PROBLEM STATEMENT:
All lines from the one containing "Click the lemon symbol on the fourth reel" through the final line of the listing below are to be retyped exactly; nothing else goes in the result.
....
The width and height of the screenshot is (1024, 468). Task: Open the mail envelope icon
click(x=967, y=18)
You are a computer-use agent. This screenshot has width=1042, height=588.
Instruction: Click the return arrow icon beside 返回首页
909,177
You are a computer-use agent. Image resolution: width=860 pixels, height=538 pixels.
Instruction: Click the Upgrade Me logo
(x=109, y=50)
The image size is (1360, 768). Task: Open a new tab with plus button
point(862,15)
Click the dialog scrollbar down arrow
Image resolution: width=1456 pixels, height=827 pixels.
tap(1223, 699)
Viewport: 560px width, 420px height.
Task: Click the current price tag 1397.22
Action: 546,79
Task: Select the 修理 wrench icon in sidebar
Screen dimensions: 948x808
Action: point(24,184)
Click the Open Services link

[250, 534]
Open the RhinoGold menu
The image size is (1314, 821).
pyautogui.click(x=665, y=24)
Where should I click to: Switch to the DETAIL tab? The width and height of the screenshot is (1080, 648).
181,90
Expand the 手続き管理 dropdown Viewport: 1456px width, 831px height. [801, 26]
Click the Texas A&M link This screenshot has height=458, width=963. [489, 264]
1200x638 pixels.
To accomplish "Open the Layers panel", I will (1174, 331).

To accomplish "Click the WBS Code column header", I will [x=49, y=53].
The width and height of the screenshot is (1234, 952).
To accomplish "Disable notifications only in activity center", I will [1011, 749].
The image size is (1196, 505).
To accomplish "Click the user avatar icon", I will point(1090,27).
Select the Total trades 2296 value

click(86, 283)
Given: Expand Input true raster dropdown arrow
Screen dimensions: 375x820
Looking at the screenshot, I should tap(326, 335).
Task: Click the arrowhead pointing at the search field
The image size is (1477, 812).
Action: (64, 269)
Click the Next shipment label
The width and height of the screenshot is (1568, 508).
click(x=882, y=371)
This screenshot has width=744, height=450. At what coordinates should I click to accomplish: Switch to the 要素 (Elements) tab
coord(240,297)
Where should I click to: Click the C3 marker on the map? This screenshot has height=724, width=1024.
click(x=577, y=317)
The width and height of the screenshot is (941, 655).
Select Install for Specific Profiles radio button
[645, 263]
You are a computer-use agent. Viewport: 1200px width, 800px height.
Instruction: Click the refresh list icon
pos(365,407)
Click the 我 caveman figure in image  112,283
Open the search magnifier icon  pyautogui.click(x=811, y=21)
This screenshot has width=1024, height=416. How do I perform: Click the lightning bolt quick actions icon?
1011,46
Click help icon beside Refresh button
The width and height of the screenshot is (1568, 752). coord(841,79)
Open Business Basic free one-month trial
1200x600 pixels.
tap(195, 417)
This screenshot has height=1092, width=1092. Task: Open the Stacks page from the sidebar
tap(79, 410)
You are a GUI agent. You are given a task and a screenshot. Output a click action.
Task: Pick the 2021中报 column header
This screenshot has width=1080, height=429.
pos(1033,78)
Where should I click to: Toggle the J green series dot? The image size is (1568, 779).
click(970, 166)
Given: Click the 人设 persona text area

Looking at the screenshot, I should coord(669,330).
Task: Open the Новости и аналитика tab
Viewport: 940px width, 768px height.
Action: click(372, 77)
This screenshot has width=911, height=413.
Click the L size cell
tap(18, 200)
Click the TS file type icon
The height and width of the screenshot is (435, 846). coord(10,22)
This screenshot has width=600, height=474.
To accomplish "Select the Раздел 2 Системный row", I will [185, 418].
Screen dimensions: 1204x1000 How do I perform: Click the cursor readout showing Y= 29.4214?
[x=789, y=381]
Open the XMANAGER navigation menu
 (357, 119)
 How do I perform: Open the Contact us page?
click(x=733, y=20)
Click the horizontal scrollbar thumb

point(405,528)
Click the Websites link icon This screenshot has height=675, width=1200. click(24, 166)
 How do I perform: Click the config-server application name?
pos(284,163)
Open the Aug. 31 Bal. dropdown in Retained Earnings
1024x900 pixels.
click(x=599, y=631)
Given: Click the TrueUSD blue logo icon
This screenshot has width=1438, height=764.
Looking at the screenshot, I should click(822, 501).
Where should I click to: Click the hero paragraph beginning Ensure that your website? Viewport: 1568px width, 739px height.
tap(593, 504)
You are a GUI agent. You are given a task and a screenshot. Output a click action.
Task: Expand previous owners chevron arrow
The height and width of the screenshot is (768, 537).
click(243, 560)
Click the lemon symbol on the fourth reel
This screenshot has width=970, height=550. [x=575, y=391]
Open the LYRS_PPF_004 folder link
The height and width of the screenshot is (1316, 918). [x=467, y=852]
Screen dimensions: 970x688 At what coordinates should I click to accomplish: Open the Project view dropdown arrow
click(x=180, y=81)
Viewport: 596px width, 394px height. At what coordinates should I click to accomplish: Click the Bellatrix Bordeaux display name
....
RESULT:
Click the lemon symbol on the fourth reel
This screenshot has width=970, height=550. [x=575, y=391]
Open the LYRS_PPF_004 folder link
The height and width of the screenshot is (1316, 918). [x=467, y=852]
Screen dimensions: 970x688 At what coordinates should I click to accomplish: Open the Project view dropdown arrow
click(x=180, y=81)
Viewport: 596px width, 394px height. At what coordinates should I click to accomplish: Click the Bellatrix Bordeaux display name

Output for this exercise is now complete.